Freddie comes out of hiding to explain why he is not blogging.
...and since I am still egoist enough to assume that some care-- there are many reasons I could tell you for my stopping, and most of them true, but ultimately it comes down to simply this: I am incapable of writing on the Internet without becoming an asshole. This fact has asserted itself to me again and again. And while I believe the blogosphere is a narrow-minded and vulgar space, there is no excuse for my own vulgarity, my own lack of compassion, my own failure. I have tried reform; I have tried rededication; I have tried genre and tonal shifts. Sooner or later I revert to my hands, this keyboard, and my anger.Despite this, TAE suggests that obviously brilliant people like Freddie, especially those on the Left who are effectively available to counter the disingenuous arguments of the Right, are sorely mistaken if they think removal of their angry voice is better for the blogosphere than their angry presence.
Being happy, calm, or even serene all the time might work pretty well for some New Age meditators, but those people are typically not key contributors in society. In fact, one could reasonably argue that hard, sharp emotions are the trademark of successful leaders. If you want to be a good leader, be excited about your project, the advice touts. The angry, the vengeful, the ambitious, even the malicious...time and time again they are the successful ones. The ones that end up on top.
I am not trying to write a thesis on being angry all the time. Merely, I am attempting to remind people that fear their own anger that it is part of being human, and while it can be part of what focuses you on particular issues, it should not be what defines your position. We don't need a blogger who simply stands like Howard Beale and shouts "I'm mad as hell, and I'm not going to take it anymore!" because that does not further the discourse of the blogosphere. Rather, the gradual escalation of a discussion into a debate, into a disagreement, into an argument represents the natural arms race of verbal intercourse in which two sides attempt to hold fast to their personal belief while simultaneously defeating the belief of the other. Such a situation will invariably lead to anger.

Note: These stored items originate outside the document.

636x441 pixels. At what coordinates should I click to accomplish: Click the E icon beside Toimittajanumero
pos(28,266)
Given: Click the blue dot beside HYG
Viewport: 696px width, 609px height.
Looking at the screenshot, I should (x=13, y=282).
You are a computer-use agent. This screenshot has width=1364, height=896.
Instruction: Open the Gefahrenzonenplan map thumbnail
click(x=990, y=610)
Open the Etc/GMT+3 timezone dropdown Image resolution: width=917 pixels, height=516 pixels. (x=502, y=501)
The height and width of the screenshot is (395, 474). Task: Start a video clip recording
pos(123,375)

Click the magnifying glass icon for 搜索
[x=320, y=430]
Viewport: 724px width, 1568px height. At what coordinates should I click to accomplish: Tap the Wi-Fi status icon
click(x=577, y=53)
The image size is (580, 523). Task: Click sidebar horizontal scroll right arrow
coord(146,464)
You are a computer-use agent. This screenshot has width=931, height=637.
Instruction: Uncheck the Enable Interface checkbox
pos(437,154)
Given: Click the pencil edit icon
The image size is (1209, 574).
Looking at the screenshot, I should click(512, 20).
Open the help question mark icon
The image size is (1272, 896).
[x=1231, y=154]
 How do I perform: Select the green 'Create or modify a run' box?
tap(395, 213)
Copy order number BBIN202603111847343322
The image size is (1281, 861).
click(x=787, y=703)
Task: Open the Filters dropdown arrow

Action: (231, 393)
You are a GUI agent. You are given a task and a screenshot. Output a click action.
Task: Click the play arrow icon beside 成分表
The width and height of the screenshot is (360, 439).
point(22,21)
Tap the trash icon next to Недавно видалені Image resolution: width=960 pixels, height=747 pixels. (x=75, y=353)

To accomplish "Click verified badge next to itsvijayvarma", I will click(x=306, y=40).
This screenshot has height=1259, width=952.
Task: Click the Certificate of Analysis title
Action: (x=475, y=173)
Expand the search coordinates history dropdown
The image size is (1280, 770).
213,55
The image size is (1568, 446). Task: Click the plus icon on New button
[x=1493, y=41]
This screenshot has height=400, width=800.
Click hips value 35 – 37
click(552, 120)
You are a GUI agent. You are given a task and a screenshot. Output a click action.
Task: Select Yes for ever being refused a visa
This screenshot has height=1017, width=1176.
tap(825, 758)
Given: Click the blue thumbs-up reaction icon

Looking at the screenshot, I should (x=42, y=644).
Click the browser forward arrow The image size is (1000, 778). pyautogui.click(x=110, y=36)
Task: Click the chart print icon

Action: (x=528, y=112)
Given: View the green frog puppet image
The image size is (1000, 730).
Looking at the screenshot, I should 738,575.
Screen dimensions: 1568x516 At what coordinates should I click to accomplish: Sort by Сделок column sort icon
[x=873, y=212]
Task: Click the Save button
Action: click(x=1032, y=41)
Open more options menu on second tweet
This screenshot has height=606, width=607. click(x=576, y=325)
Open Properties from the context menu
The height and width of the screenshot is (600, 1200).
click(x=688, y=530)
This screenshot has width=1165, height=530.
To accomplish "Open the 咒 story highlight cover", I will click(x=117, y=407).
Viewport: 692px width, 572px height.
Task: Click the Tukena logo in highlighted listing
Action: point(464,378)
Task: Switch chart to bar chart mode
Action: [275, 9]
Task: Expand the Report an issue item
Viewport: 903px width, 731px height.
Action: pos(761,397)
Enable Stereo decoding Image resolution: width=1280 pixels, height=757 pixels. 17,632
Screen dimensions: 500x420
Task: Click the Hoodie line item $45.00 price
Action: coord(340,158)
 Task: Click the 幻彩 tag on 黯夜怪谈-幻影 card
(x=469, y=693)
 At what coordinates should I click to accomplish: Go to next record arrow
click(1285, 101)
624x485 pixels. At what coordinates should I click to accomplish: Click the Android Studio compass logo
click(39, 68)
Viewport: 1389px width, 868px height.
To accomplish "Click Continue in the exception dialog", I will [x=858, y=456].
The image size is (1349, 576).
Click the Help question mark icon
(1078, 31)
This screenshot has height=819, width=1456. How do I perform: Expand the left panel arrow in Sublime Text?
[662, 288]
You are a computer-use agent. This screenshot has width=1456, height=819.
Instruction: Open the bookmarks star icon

While I do, honestly, laud Freddie for backing down if he felt his own anger had become a distraction, I do not believe the world is a better place without his writing.
My own writing, if I take a step back, is inherently cynical and sarcastic. Long gone are the days where I garnered any hope for NASA's future (or subsequently the future of humankind traveling between planets). Long gone are the days where I really, truly believed that mankind would join hands and clean the environment. Instead, I have evolved into a creature that sadistically watches as the 30 year misadventures of NASA quickly stretch towards 40. I report sadly on the incapacity of engineers to do the right thing, when instead it is easier to do the cheap thing. Should I take a step back and realize that the blogosphere is a sarcastic place, made no less so by my own hands? Should I quit blogging until a time when I am cheerful and optimistic about humanity's future?
Chances are, I will never feel that way. I know too much about science, and about people. If I quit writing here for a year, maybe 12,000 people wouldn't read my cynical diatribes against the modern technological bureaucracy, but when I came back a year later, the bureaucrats would still be here, and my cynicism would return.
I fear the same will be true for Freddie. He can step back for as long as he wishes. But when he returns to writing, the philosophical chasms of American politics will still be there, uncrossable, deafening, and unfortunately for Freddie, maddening.